→ Document extract

-.-.-

John Galliano’s Spring/Summer 1986 collection, entitled “Fallen Angels,” took obvious inspiration from post-revolutionary France, a time in which the extravagance of the monarchy was rejected in both political and cultural terms. As a result, the French – and by extension, Galliano’s collection – turned their aesthetic taste to the simplicity of ancient Greece and Rome. However, the show’s finale — in which Galliano doused models in water, making their light chemise ensembles completely transparent — sought inspiration from “Muslin Disease,” a myth which raises questions of frivolity, morals, and misogyny, that extended well beyond post-Revolutionary France and into much of fashion history.


Posted September 27th, 2019 By Colby Mugrabi

In the years following the French Revolution, popular fashion took on a reactionary stance. Rejecting the opulent dress of the monarchy, epitomized by Marie Antoinette’s famously wide silhouettes, expensive fabrics, and intricate head pieces, French fashion turned back to the styles of antiquity. For the next quarter of a century, fashion would see layers condensed, fabric becoming lighter, and waistlines rising. Simplicity ruled and intricate details were dismissed.

The introduction of the chemise style dress – a classic smock otherwise known as a modern type of female undergarment – coupled with the fading popularity of separate inner and outer layers, and the rise in demand of cheaper, lighter materials like muslin, all characterized the time as one of change and progression. This is an especially interesting annecdote as the trend of inexpensive materials permeated throughout the upper class, effectively demonstrating the “trickle up” effect, in which high fashion appropriates the dress of the working class. Call it a 1790s version of the ‘Yeezy’ movement.

-.-.-

→ Provided material
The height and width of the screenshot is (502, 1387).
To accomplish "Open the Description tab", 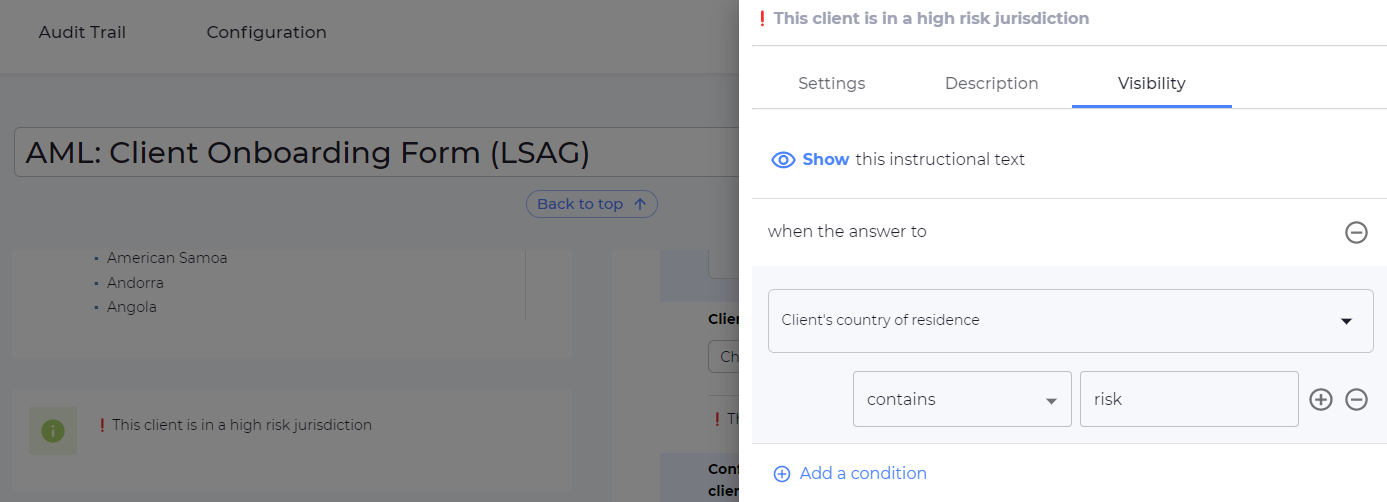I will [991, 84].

-.-.-

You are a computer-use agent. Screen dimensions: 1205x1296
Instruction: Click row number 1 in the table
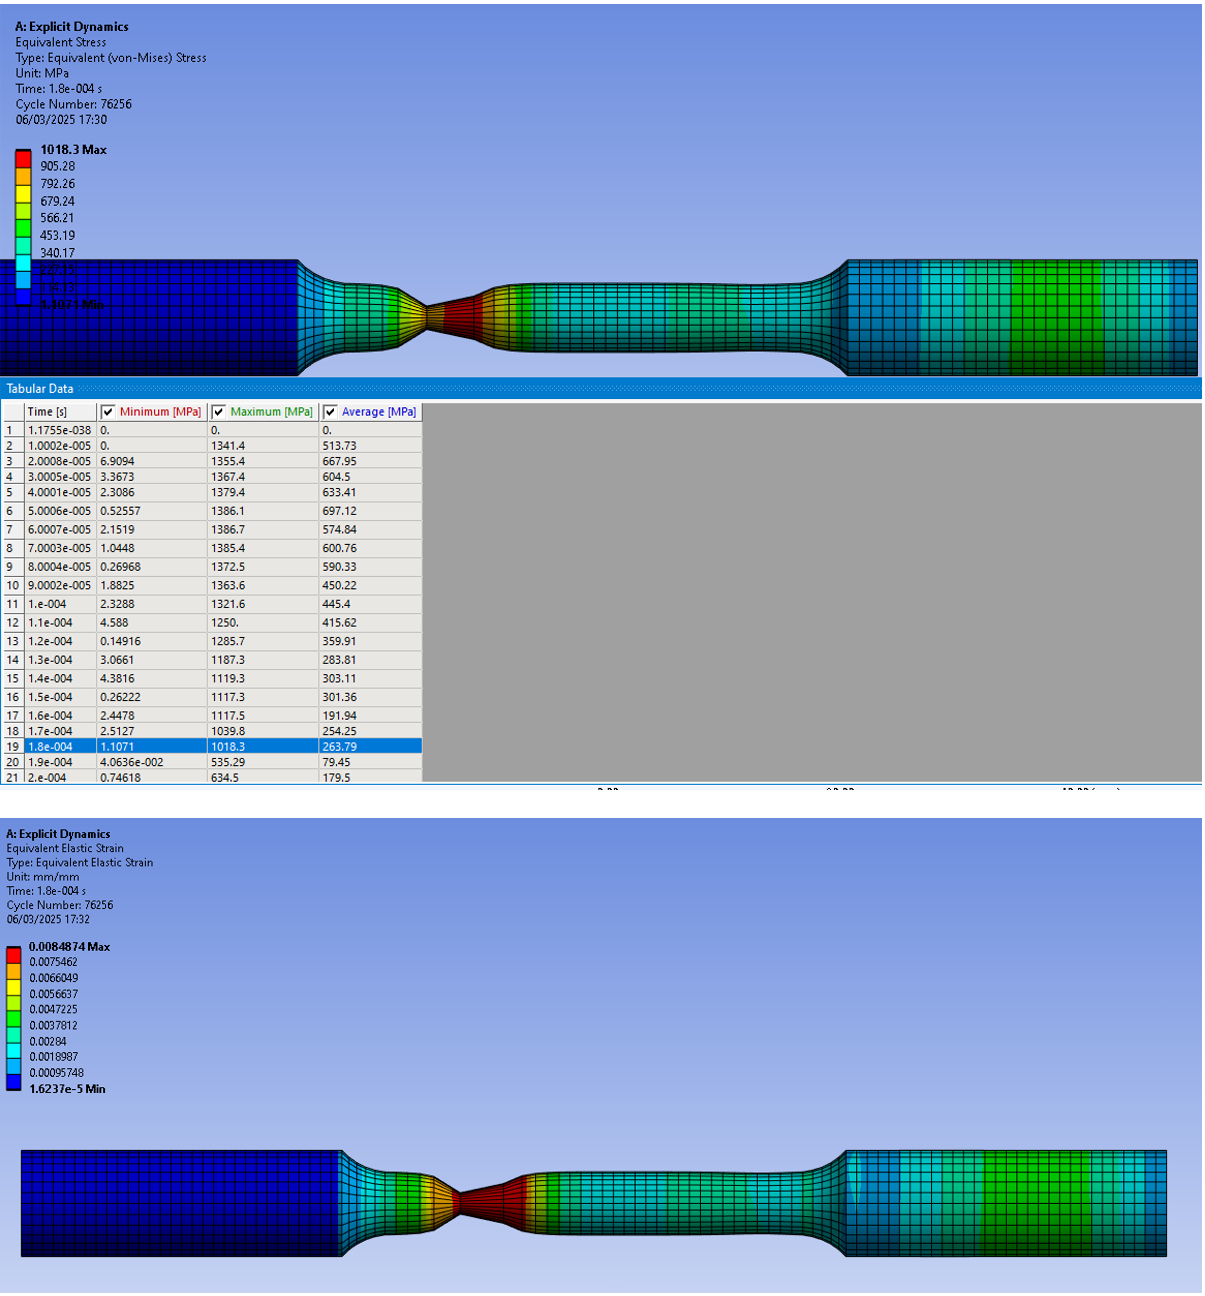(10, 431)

-.-.-

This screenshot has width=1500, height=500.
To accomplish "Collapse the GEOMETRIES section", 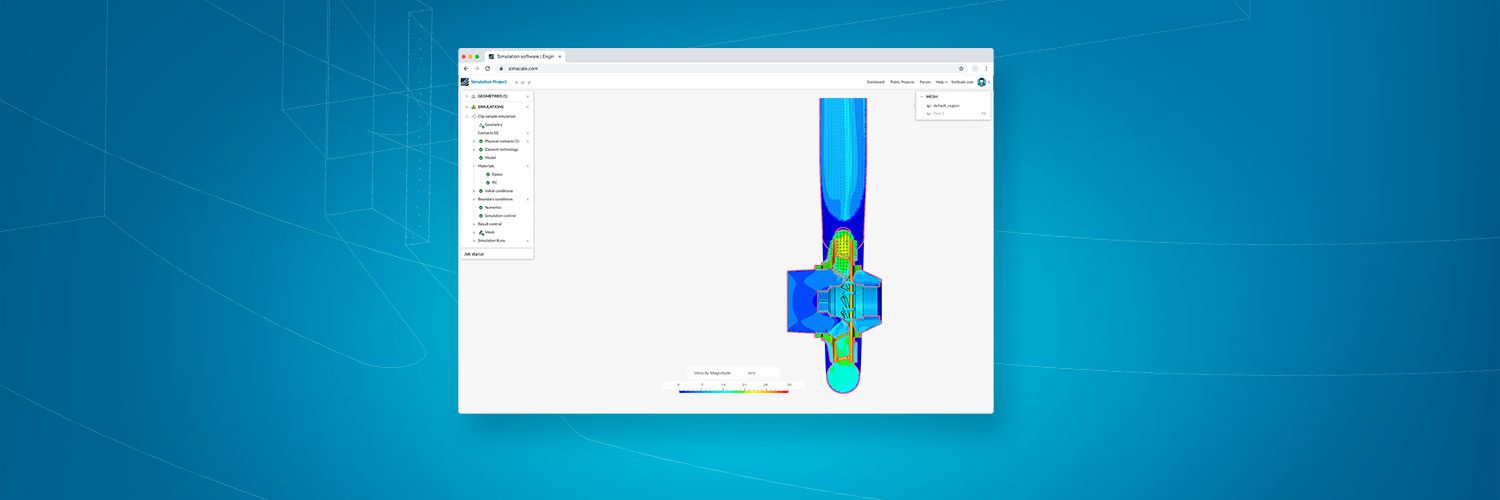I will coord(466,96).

-.-.-

→ Study questions
A. In the text on post-Revolutionary French fashion, why is the spread of inexpensive materials like muslin called an especially interesting anecdote?
B. Carry the piece on post-Revolutionary French fashion forward, starting right after its last sentence.

→ Responses for each task
A. The trend of inexpensive materials spread through the upper class. That shows the "trickle up" effect, in which high fashion appropriates the dress of the working class.

B.
The a la mode women of the day, particularly in Paris, were called “Merveilleuses” in the last half of the 1790s. These women, like fashionistas today, took popular dress to the extremes. They wore lightweight, almost sheer fabrics that revealed their figures and hints of skin. In lieu of a corset, Merveilleuses wore pink bodysuits to create the illusion of nudity under their chemise.

“Muslin disease,” as supported by historical documents, refers to the epidemic of deaths among these women in Europe, especially in France during the Winter of 1803, most liekly due to pneumonia from exposure to the cold weather. The mythical lore that has circulated around the “muslin disease,” phenomenon, however, follows a precedence of fashion-related mythical illnesses that framed fashion as dangerous to public health, and those who partake in it as frivolous.

The lore claims that women would douse themselves in water before leaving the house, causing their thin chemises to cling to their bodies, thus showing off their newfound sexual freedom and, by extension, freedom of dress. In reality, there is no historical backing to this, and the myth probably started as a result of the satirical images and writings mocking women’s fashion at the time.

This public mockery of fashion and, more pointedly, women, is plentiful throughout fashion history and often in collaboration with medical myths. Valerie Steele’s “The Corset: A Cultural History” documents the copious legends surrounding corsetry; from the ‘17-inch waist’ to the removal of ribs, most of which have little to no historical proof.

Nonetheless, the practice of satirical images mocking women, unfortunately, still exists today. The internet is littered with articles criticizing every practice of dress, from the most extravagant examples to the low-effort minimalists. Still, fashion pushes on as a subversive practice that helps us analyze and critique history. Galliano’s collection is a perfect example of this ideologly, asking us to consider both the historical style of dress as well as its consequences.